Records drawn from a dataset
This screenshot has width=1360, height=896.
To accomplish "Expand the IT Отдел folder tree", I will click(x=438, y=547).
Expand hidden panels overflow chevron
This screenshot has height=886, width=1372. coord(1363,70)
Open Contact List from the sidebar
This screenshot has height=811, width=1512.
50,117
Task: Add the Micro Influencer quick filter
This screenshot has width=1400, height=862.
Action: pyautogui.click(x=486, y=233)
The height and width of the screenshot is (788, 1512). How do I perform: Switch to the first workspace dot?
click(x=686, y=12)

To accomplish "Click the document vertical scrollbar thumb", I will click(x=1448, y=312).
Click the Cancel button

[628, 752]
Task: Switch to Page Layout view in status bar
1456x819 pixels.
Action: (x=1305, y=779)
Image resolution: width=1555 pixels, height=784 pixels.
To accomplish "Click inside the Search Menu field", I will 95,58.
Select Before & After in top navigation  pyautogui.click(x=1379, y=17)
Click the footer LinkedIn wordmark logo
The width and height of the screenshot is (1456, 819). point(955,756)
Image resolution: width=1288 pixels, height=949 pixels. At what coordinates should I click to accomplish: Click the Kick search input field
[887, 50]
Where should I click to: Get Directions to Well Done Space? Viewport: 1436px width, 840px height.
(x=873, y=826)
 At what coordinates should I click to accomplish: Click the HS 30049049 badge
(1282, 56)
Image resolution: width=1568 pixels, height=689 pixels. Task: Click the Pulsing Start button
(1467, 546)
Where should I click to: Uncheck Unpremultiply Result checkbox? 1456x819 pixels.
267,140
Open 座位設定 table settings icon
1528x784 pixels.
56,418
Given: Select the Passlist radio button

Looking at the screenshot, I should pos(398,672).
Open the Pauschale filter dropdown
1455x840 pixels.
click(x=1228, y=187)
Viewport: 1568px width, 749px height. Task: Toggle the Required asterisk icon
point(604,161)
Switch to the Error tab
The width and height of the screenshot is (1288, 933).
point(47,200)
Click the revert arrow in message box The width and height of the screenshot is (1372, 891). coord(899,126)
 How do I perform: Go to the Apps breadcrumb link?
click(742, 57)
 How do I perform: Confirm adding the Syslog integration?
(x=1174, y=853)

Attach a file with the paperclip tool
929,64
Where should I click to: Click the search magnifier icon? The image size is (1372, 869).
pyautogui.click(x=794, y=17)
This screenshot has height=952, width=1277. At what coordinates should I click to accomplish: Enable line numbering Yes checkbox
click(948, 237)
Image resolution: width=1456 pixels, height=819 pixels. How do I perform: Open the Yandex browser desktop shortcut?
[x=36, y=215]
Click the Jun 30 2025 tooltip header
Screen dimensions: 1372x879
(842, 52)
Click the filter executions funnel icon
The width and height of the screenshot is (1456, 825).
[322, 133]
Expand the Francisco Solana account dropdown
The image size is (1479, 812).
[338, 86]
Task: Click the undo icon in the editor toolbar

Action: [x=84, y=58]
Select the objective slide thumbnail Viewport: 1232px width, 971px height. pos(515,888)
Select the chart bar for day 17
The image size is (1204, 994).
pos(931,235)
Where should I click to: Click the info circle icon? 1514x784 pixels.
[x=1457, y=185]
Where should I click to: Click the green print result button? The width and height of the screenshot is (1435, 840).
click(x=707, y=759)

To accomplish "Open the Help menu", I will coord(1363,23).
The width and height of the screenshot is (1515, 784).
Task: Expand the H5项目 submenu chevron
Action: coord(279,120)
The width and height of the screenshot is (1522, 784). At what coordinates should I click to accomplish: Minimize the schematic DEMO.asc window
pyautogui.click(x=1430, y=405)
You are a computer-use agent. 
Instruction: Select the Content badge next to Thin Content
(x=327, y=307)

# [TRY IT]
Please repeat every record above word for word.

# [SOLUTION FOR THIS PROBLEM]
This screenshot has width=1360, height=896.
To accomplish "Expand the IT Отдел folder tree", I will click(x=438, y=547).
Expand hidden panels overflow chevron
This screenshot has height=886, width=1372. coord(1363,70)
Open Contact List from the sidebar
This screenshot has height=811, width=1512.
50,117
Task: Add the Micro Influencer quick filter
This screenshot has width=1400, height=862.
Action: pyautogui.click(x=486, y=233)
The height and width of the screenshot is (788, 1512). How do I perform: Switch to the first workspace dot?
click(x=686, y=12)

To accomplish "Click the document vertical scrollbar thumb", I will click(x=1448, y=312).
Click the Cancel button

[628, 752]
Task: Switch to Page Layout view in status bar
1456x819 pixels.
Action: (x=1305, y=779)
Image resolution: width=1555 pixels, height=784 pixels.
To accomplish "Click inside the Search Menu field", I will 95,58.
Select Before & After in top navigation  pyautogui.click(x=1379, y=17)
Click the footer LinkedIn wordmark logo
The width and height of the screenshot is (1456, 819). point(955,756)
Image resolution: width=1288 pixels, height=949 pixels. At what coordinates should I click to accomplish: Click the Kick search input field
[887, 50]
Where should I click to: Get Directions to Well Done Space? Viewport: 1436px width, 840px height.
(x=873, y=826)
 At what coordinates should I click to accomplish: Click the HS 30049049 badge
(1282, 56)
Image resolution: width=1568 pixels, height=689 pixels. Task: Click the Pulsing Start button
(1467, 546)
Where should I click to: Uncheck Unpremultiply Result checkbox? 1456x819 pixels.
267,140
Open 座位設定 table settings icon
1528x784 pixels.
56,418
Given: Select the Passlist radio button

Looking at the screenshot, I should pos(398,672).
Open the Pauschale filter dropdown
1455x840 pixels.
click(x=1228, y=187)
Viewport: 1568px width, 749px height. Task: Toggle the Required asterisk icon
point(604,161)
Switch to the Error tab
The width and height of the screenshot is (1288, 933).
point(47,200)
Click the revert arrow in message box The width and height of the screenshot is (1372, 891). coord(899,126)
 How do I perform: Go to the Apps breadcrumb link?
click(742, 57)
 How do I perform: Confirm adding the Syslog integration?
(x=1174, y=853)

Attach a file with the paperclip tool
929,64
Where should I click to: Click the search magnifier icon? The image size is (1372, 869).
pyautogui.click(x=794, y=17)
This screenshot has height=952, width=1277. At what coordinates should I click to accomplish: Enable line numbering Yes checkbox
click(948, 237)
Image resolution: width=1456 pixels, height=819 pixels. How do I perform: Open the Yandex browser desktop shortcut?
[x=36, y=215]
Click the Jun 30 2025 tooltip header
Screen dimensions: 1372x879
(842, 52)
Click the filter executions funnel icon
The width and height of the screenshot is (1456, 825).
[322, 133]
Expand the Francisco Solana account dropdown
The image size is (1479, 812).
[338, 86]
Task: Click the undo icon in the editor toolbar

Action: [x=84, y=58]
Select the objective slide thumbnail Viewport: 1232px width, 971px height. pos(515,888)
Select the chart bar for day 17
The image size is (1204, 994).
pos(931,235)
Where should I click to: Click the info circle icon? 1514x784 pixels.
[x=1457, y=185]
Where should I click to: Click the green print result button? The width and height of the screenshot is (1435, 840).
click(x=707, y=759)

To accomplish "Open the Help menu", I will coord(1363,23).
The width and height of the screenshot is (1515, 784).
Task: Expand the H5项目 submenu chevron
Action: coord(279,120)
The width and height of the screenshot is (1522, 784). At what coordinates should I click to accomplish: Minimize the schematic DEMO.asc window
pyautogui.click(x=1430, y=405)
You are a computer-use agent. 
Instruction: Select the Content badge next to Thin Content
(x=327, y=307)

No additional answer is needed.